User-facing documentation is implemented with MkDocs and Material for MkDocs. The sources are located in docs. Changes to the documentation are automatically deployed to GitHub pages, using the deploy-docs.yml GitHub Actions workflow. Once deployed, the documentation is available at https://dependencytrack.github.io/hyades/snapshot.

Versioning

Documentation is published for each version of the project, including unstable SNAPSHOT versions. This allows users to browse the docs most relevant to their Dependency-Track deployment.
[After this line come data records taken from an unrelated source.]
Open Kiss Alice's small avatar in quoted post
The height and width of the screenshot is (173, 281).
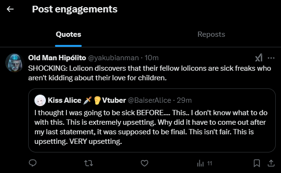point(40,100)
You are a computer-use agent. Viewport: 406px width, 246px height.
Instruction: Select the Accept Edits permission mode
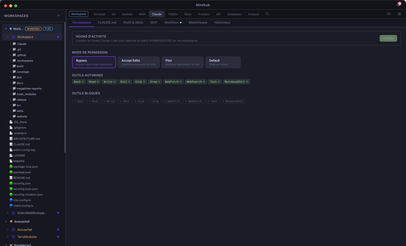(x=139, y=62)
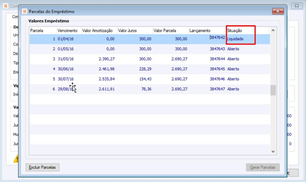Select parcela 6 with juros 78,36
306x182 pixels.
click(x=150, y=89)
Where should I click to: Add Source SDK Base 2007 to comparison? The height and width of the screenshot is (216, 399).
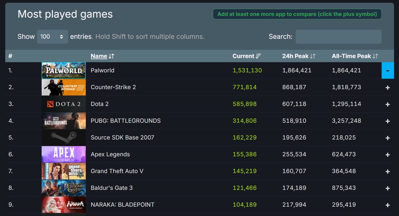[388, 138]
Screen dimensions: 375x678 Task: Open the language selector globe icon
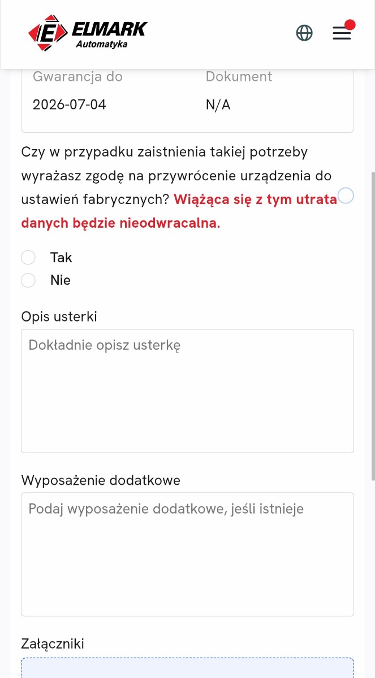(x=304, y=33)
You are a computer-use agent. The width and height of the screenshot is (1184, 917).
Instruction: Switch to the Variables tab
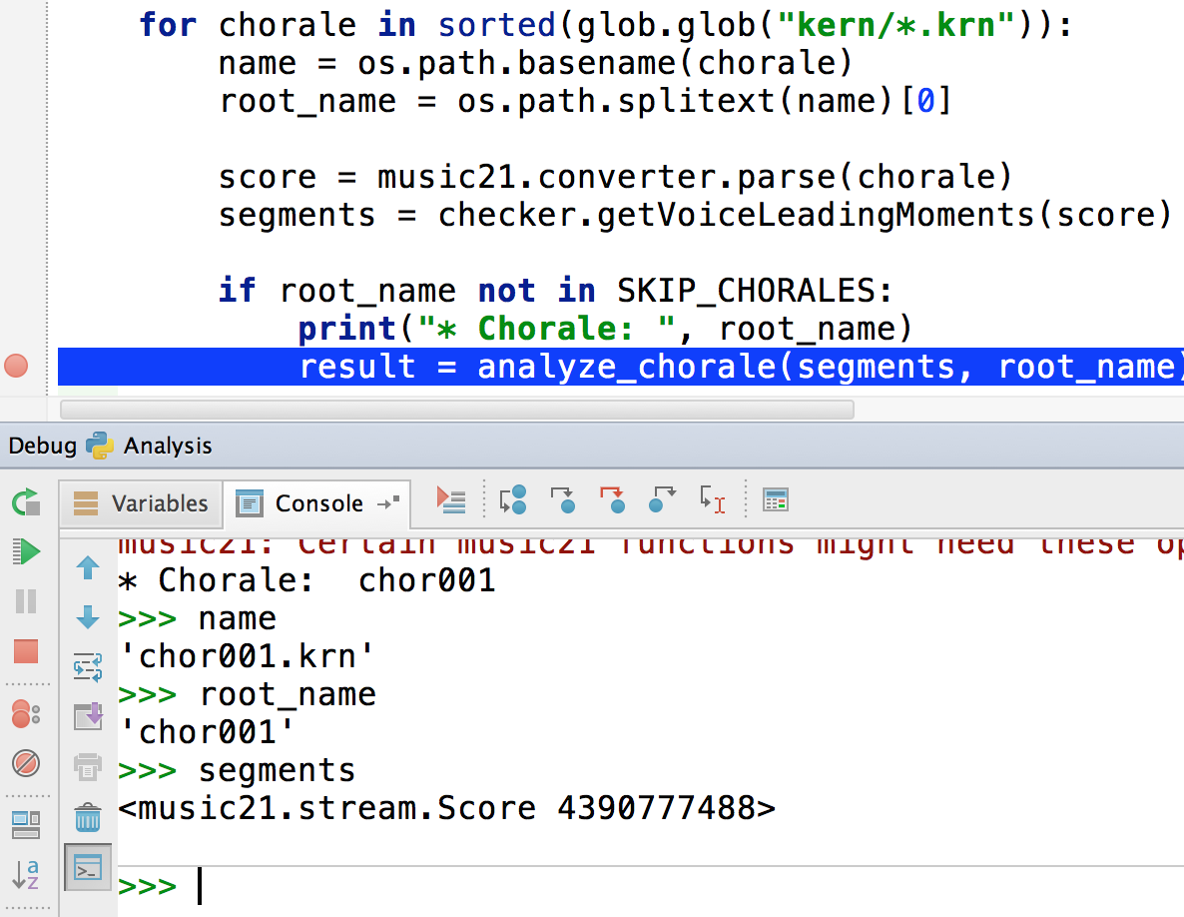coord(141,503)
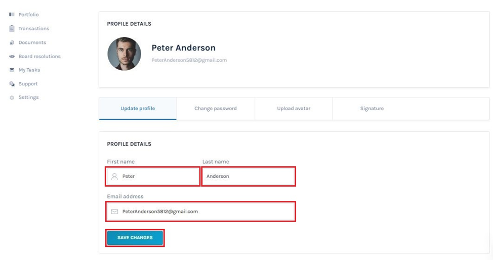
Task: Focus the First name text field
Action: 153,176
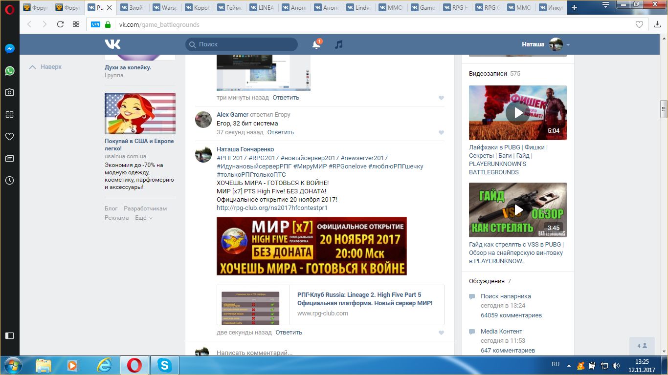Expand the Ещё footer menu

[144, 218]
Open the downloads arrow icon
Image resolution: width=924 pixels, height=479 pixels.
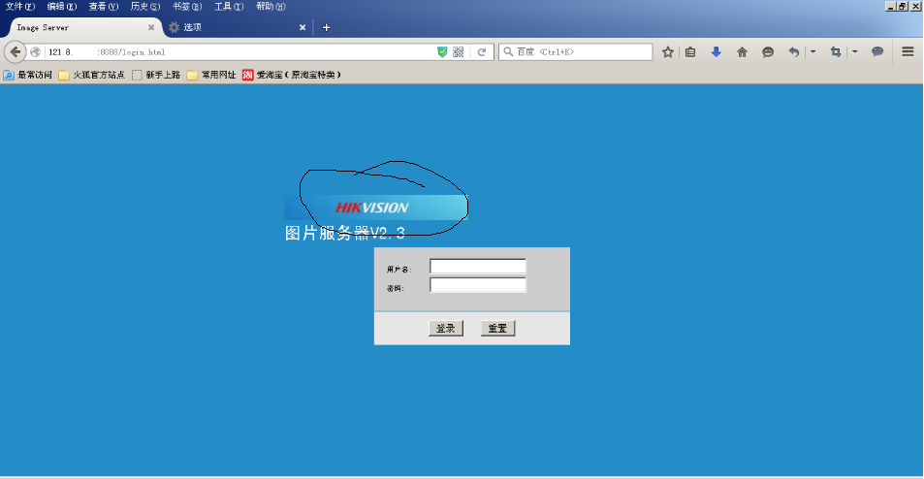point(717,52)
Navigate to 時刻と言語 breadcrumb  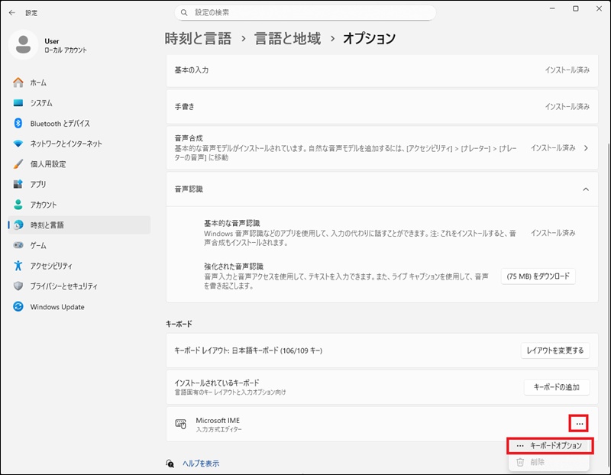click(198, 38)
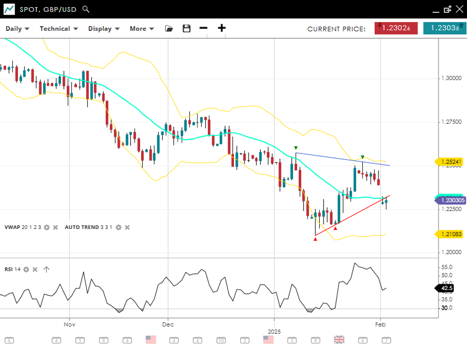
Task: Save the chart using floppy disk icon
Action: point(187,28)
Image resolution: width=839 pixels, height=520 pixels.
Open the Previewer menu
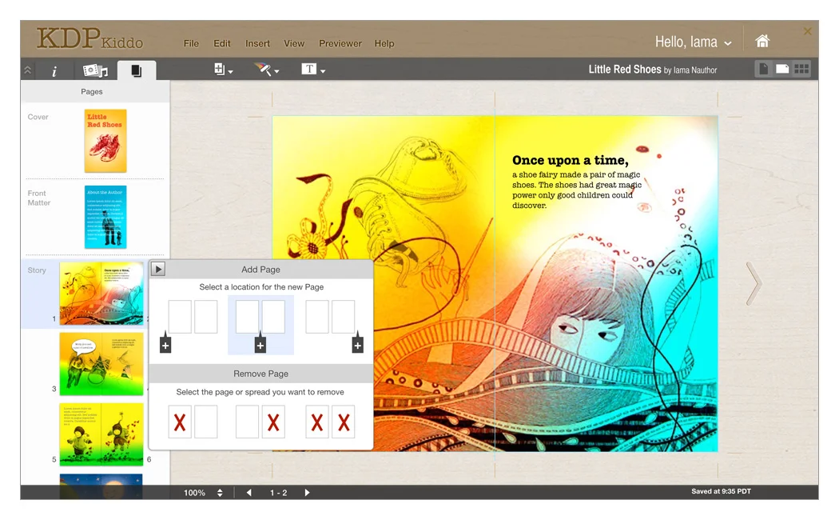tap(340, 43)
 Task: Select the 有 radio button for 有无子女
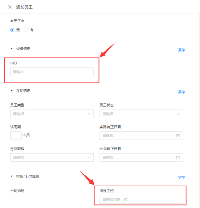pos(26,30)

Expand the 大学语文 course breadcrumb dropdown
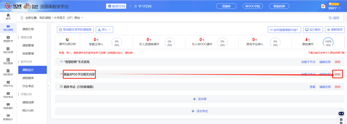pyautogui.click(x=82, y=18)
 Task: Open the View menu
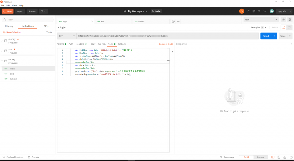pyautogui.click(x=14, y=5)
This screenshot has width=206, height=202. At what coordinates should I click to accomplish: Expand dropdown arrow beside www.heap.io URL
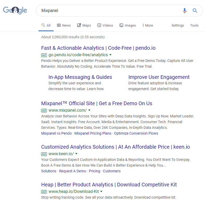(101, 191)
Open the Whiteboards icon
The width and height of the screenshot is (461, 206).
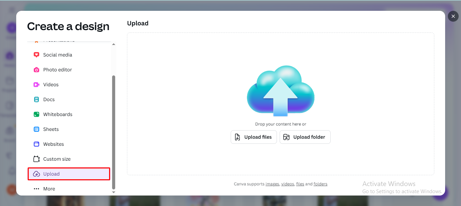[x=36, y=114]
Version selection on the documentation site

Documentation for unstable versions is aliased as snapshot, whereas for stable builds it is aliased as latest. They are accessible via /snapshot and /latest respectively.

Tip

When sharing links to the docs with others, prefer using specific versions instead of latest or snapshot. For example https://dependencytrack.github.io/hyades/0.4.0. This ensures that your links will not break as documentation evolves.

The versioning logic is handled by mike as part of the deploy-docs.yml workflow.

Local Development

For local building and rendering of the docs, use the docs-dev.sh script:

./scripts/docs-dev.sh

It will launch a development server that listens on http://localhost:8000 and reloads whenever changes are made to the documentation sources. The script requires the docker command to be available.

Configuration Documentation

To make it easier for users to discover available configuration options (i.e. environment variables), we generate human-readable documentation for it. You can see the result of this here.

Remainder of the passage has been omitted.